(Records from a dataset)

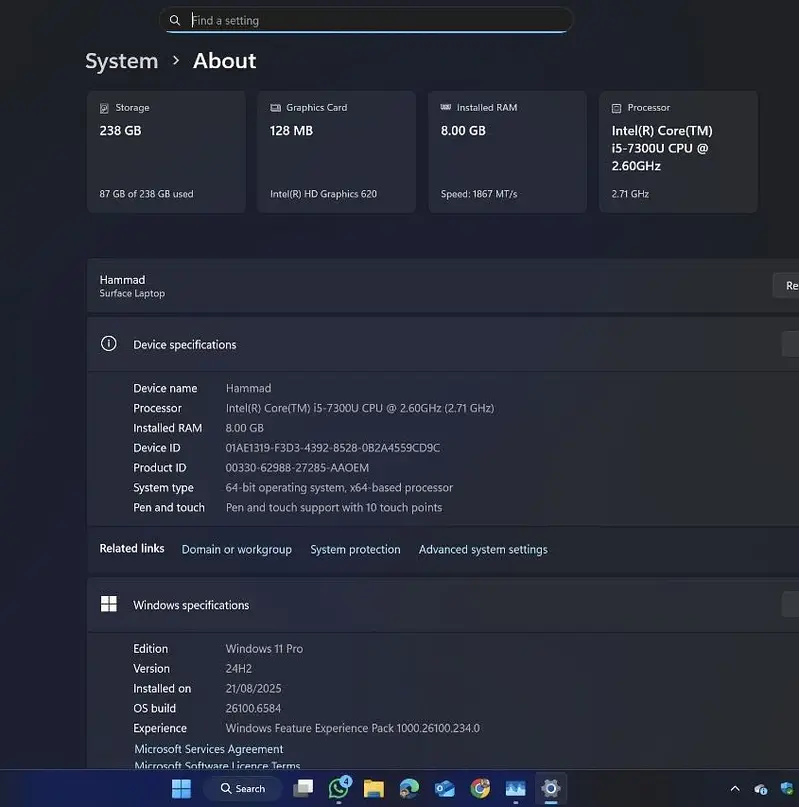Go back to System in breadcrumb
Image resolution: width=799 pixels, height=807 pixels.
coord(121,61)
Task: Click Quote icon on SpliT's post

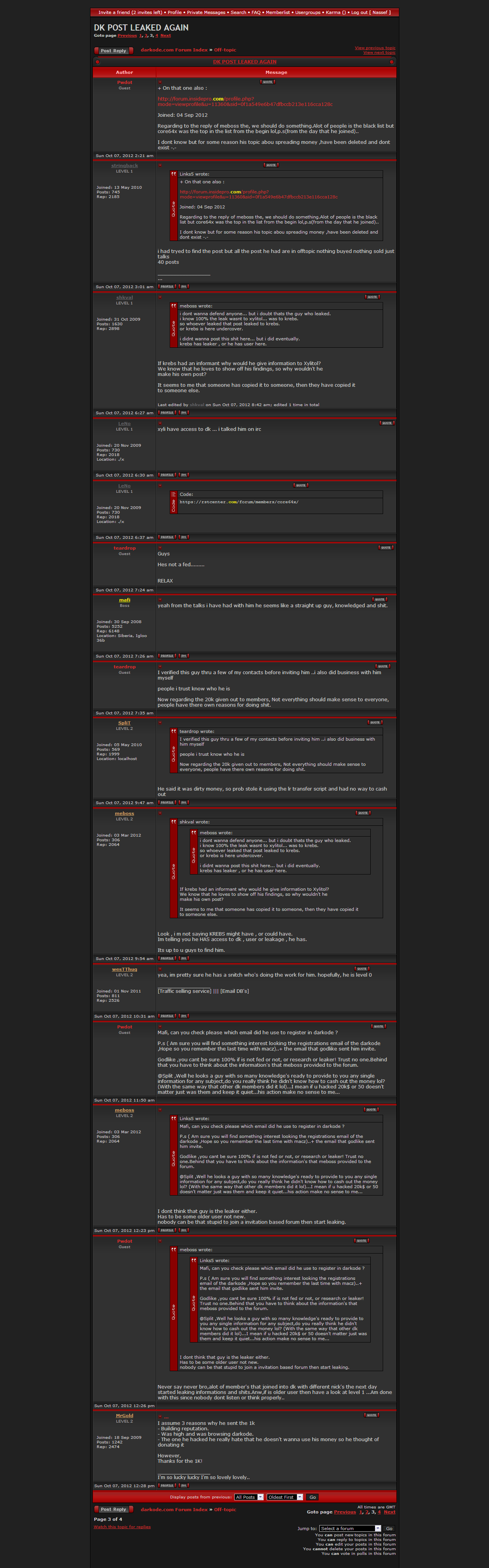Action: coord(375,723)
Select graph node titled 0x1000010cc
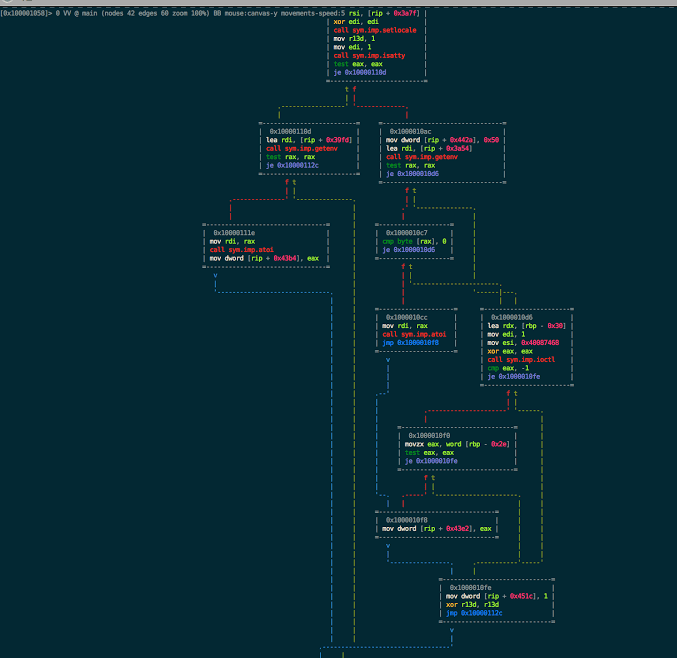 (x=407, y=317)
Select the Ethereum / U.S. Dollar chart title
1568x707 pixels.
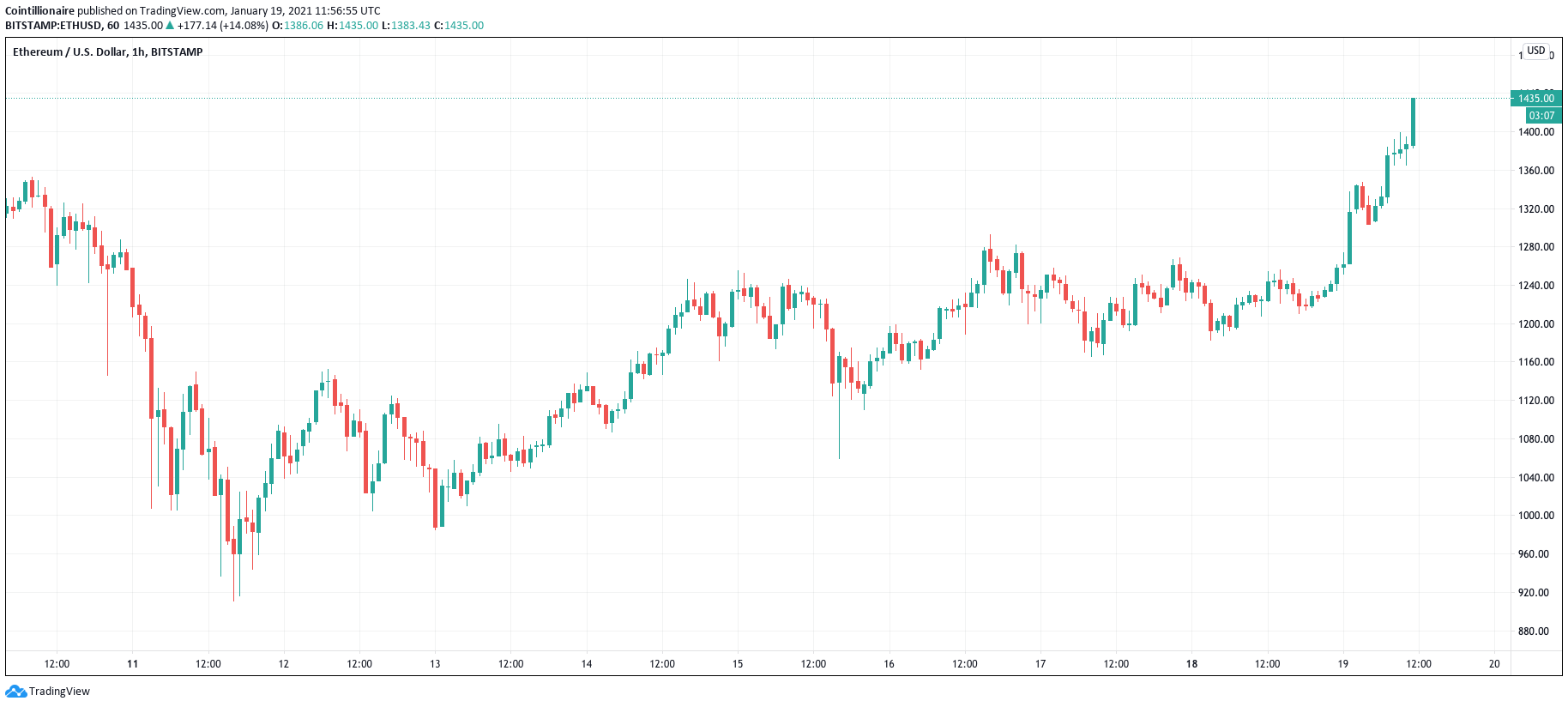click(x=107, y=52)
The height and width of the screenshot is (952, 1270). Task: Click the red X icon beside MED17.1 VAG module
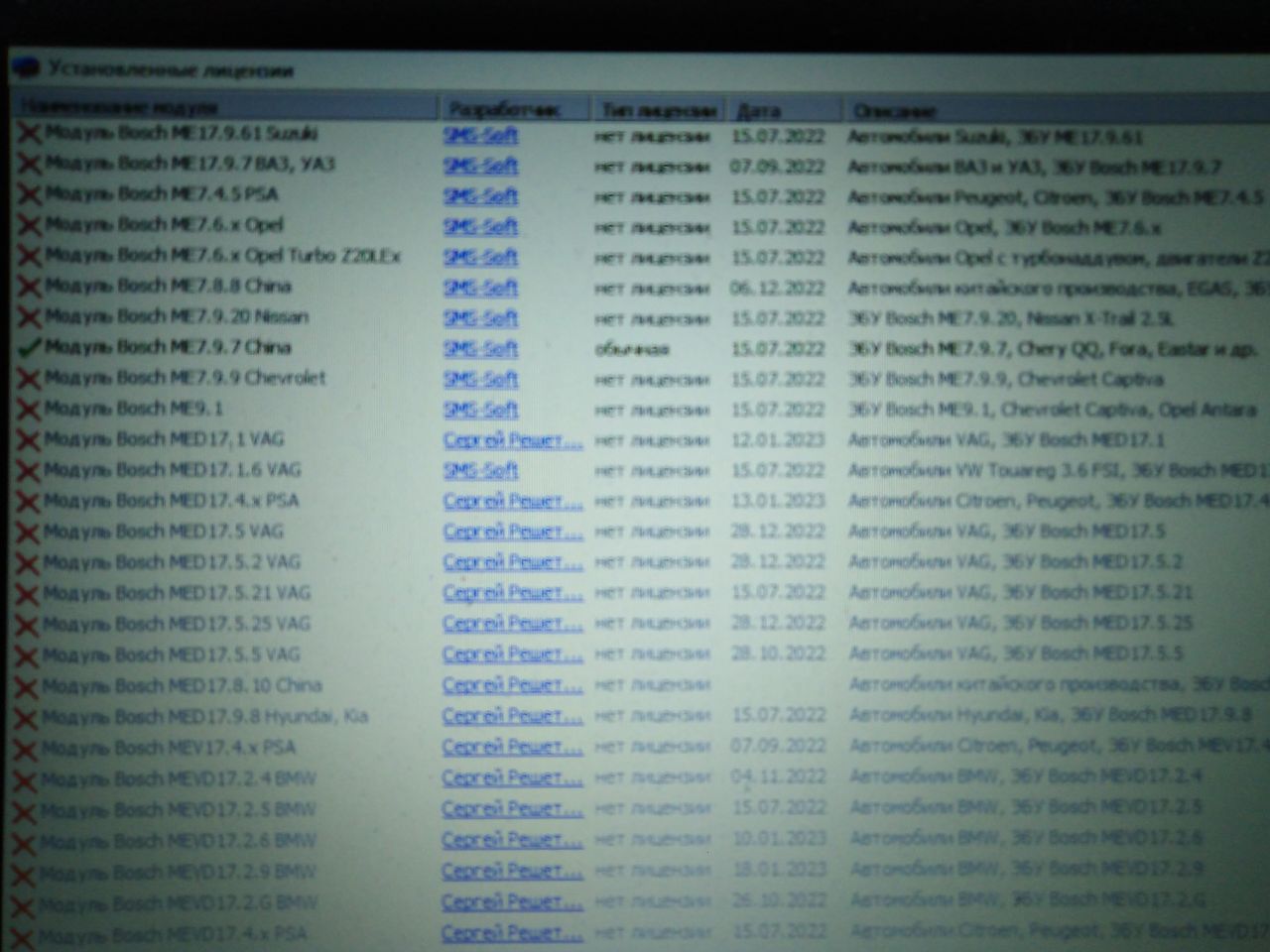[x=29, y=440]
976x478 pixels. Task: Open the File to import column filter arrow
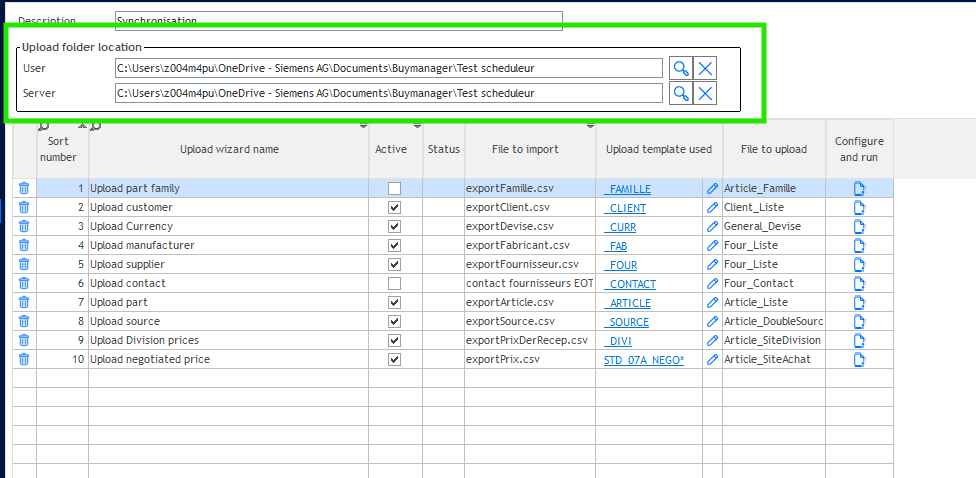pos(590,126)
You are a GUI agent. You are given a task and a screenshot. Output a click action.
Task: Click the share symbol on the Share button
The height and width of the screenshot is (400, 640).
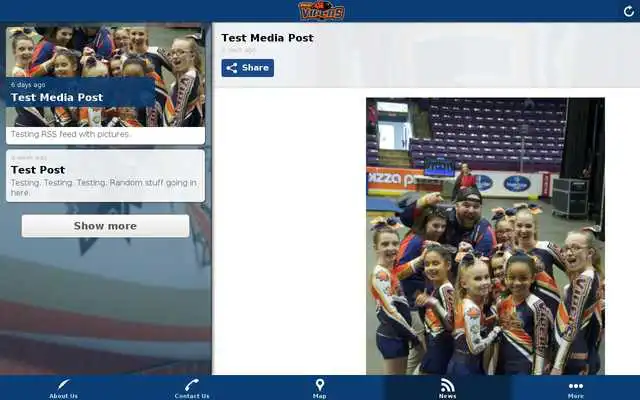232,68
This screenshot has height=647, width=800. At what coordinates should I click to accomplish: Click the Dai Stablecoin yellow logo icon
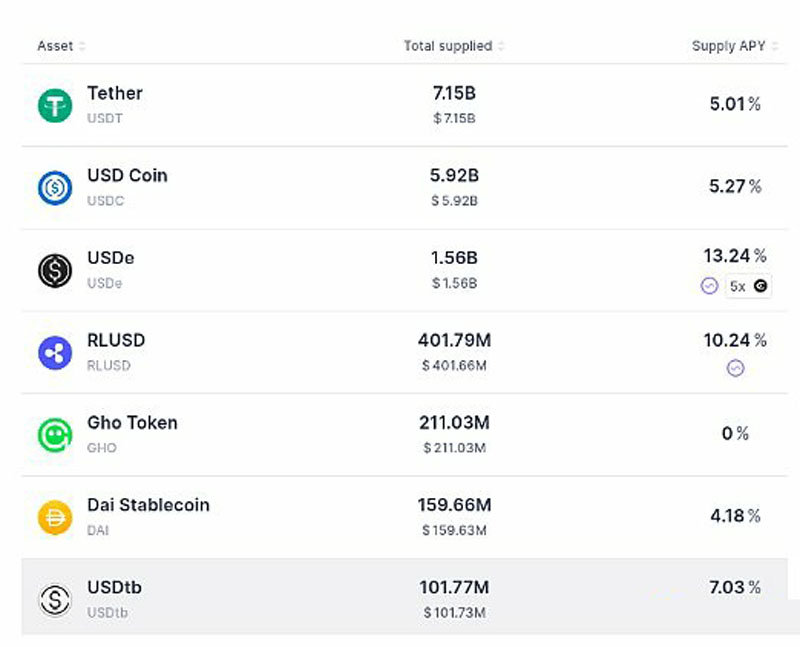(55, 517)
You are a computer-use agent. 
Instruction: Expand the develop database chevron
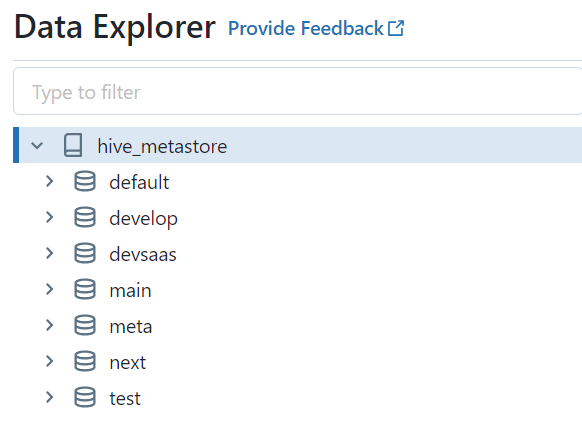[x=49, y=217]

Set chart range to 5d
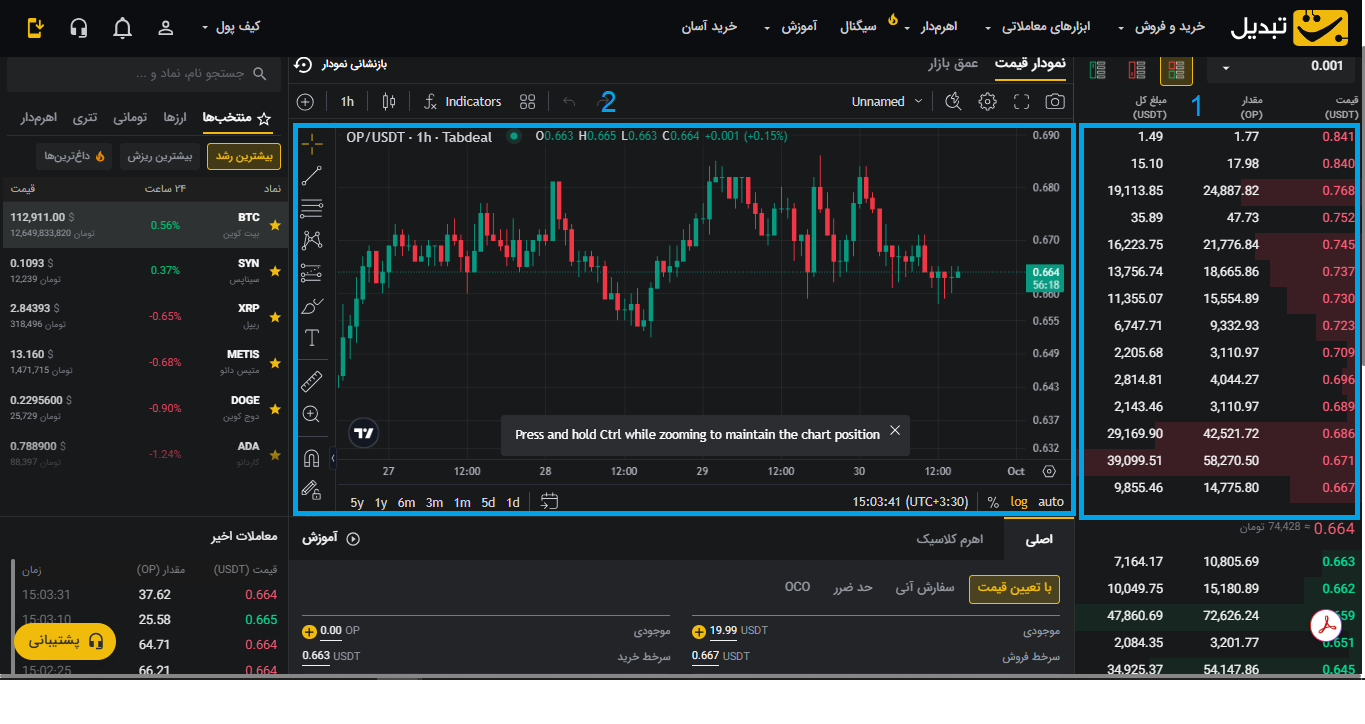488,502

WORK INSTRUCTIONS -> Return every line above where "agent" appears.

RESULT OF THE EXERCISE ->
You are a GUI agent. You are given a task and a screenshot. Output a click action.
You are a computer-use agent. 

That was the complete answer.